I guess that crack on The Simpsons about "wacky old designs" being reevaluated is kinda true. Box-wing, Box-Tail and blended body-wing aircraft are more efficient and are the future of aviation. At least when it comes to the newest prototypes of General Aviation and military aircraft... Even Bombardier has its EcoJet program right now...
It's been one and a half DECADES. This project isn't going ANYWHERE. It may be a good idea and design, but the leadership is unable to implement a single full-size aircraft. He should just license the plans.
Yeah they finally fired Mr McGinnis over improper expense reports!
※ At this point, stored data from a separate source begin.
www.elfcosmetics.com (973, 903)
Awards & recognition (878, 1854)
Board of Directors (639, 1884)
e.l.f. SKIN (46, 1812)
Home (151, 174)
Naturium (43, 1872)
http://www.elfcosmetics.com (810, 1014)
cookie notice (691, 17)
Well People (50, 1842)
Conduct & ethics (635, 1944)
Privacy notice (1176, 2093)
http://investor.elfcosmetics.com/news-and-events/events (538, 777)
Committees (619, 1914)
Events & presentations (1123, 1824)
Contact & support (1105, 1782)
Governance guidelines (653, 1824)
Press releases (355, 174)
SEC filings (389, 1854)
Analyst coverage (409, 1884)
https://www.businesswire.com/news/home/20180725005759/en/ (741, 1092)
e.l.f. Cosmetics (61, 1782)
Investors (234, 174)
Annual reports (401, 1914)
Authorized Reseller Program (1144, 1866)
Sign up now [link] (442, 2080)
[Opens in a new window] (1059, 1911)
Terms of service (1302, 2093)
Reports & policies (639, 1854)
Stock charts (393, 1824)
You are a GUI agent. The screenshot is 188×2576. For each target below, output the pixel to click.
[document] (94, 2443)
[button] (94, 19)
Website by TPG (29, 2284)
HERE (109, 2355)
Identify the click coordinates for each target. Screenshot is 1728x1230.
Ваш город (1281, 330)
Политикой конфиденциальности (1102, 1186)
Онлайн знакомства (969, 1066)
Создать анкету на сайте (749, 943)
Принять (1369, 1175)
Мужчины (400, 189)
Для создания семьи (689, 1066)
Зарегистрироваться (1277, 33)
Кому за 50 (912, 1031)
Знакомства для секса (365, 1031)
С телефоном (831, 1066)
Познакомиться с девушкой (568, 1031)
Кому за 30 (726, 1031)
LoL I get the sense he was so toxic, they were looking for anything to get rid of him. But, there is a new leadership team in place, so hopefully with that clown gone, they'll finally get some traction.
Actually, it’s been many decades since the science emerged and almost a decade since various bad actors started interfering. John and his family were recently defrauded by the greedy person who took over in 2019.
It is so far ahead of its time, like the Citroën DS2. IMHO, it needs to be fully automated (no pilot), and launched and recovered by catapult/arresting equipment atop high rise buildings, starting with a single passenger model.
Jet fuel caries more BTU then the same amount of Av Gas. Your biplane is cute but the added wing area adds drag and a short coupled pitching moment that will be a hand full . Canards are a better pick, A helicopter is best under 300 miles point to point
Incredibly appealing, but I have more questions than any other thing... One wonder how one get in & out... I don't see any kind of entry friendly access point!!!
It's shocking to think that a design this superior can't get funding. Until there is a full scale prototype, it's not an aircraft; it's a vaporwarecraft. All good wishes.
tilt box wing flying vtol car, quad copter props for tail-sitter lift-off and landing, the tilt folding wings for storage land mode only. yes car and flight, and when the box wings are vertical, they tilt with two axles to the side of the car only. super simple. well shape the roof and car in the vertical direction in the way that it will not add too much drag, in the up flight direction. yes turn the box wings vertical, not horizontal. car travel is horizontal, air plane travel is vertical, the wings tilted locked away when in car mode. quad copter props/turbines produce all the thrust and direction control, possible flaps on the vertical box wings.
0:56 A 747 fits the description as a thing of beauty?? Also I want to add something I have said before and will say it again. Shapes are more powerful than the majority of people realize.